Wang Gang (; born October 1942) is a retired Chinese politician. He served in prominent leadership positions in the Chinese Communist Party (CCP) after 1999, including Director of the General Office of the CCP and Secretary of the Secretariat. He was a member of the Politburo from 2007 to 2012.

Biography
Wang was born in Fuyu County, Jilin Province, and graduated from the department of philosophy of Jilin University in 1967. He joined the CCP in June 1971. Between 1977 and 1981 he served on the administrative staff of the Communist Party's regional committee in Xinjiang. Between 1981 and 1985 he was a secretary in the Communist Party's office on managing relations with Taiwan. He was later responsible for the State Bureau for Letters and Calls and the State Archives Administration.
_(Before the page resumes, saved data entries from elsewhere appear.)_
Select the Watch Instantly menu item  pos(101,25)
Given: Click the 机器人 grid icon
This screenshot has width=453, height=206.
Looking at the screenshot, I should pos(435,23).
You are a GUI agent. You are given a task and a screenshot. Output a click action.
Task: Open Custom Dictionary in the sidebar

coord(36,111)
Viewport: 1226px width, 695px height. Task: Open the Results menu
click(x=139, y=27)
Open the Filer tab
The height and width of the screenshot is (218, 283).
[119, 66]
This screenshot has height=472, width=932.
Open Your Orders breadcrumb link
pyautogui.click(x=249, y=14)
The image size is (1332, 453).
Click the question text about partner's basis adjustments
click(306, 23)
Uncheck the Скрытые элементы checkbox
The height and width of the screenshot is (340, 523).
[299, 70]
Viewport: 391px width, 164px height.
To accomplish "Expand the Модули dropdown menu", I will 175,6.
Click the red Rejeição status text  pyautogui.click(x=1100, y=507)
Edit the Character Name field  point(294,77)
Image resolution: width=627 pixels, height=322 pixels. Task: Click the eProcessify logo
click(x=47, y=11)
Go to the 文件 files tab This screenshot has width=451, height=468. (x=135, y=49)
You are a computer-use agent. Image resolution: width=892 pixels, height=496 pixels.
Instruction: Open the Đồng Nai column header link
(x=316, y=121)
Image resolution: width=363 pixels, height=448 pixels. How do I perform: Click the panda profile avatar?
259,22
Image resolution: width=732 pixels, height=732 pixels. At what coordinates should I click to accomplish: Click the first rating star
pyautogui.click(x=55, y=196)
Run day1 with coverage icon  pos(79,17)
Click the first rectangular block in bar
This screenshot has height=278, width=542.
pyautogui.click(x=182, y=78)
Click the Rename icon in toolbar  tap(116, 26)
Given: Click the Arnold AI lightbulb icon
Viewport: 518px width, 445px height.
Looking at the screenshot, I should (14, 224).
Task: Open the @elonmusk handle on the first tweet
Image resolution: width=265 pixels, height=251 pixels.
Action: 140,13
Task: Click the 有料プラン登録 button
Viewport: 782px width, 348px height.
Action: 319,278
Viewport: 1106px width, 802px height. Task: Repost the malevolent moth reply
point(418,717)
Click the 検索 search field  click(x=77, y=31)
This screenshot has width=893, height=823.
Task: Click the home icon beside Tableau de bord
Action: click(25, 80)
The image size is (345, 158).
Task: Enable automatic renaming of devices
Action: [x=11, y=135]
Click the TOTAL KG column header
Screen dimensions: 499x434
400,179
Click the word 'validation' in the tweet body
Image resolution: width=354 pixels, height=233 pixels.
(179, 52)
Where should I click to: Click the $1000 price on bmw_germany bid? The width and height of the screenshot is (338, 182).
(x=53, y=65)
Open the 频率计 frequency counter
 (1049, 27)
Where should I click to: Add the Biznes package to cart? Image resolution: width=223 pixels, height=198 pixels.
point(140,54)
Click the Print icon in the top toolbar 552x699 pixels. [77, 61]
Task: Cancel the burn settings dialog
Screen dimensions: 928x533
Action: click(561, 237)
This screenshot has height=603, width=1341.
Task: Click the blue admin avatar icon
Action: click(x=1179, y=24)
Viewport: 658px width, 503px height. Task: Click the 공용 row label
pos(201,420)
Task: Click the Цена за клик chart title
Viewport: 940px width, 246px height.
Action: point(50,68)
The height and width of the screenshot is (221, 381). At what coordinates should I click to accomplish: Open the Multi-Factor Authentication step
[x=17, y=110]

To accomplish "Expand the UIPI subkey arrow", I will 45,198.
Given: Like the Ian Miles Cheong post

Between 1999 and 2001 he became of the Director of the General Office of the CCP.

Wang was an alternate member of the 15th Central Committee of the CCP, an alternate member of the 16th Politburo of the CCP and a Secretary of the Secretariat of the CCP.

He became a full member of the 17th Politburo of the CCP in 2007, joining the inner sanctum of power in the CCP. Between 2008 and 2013 Wang served as one of the Vice Chairman of the 11th Chinese People's Political Consultative Conference (CPPCC), and the secretary of a working committee of organs directly affiliated to the Central Committee of the CCP.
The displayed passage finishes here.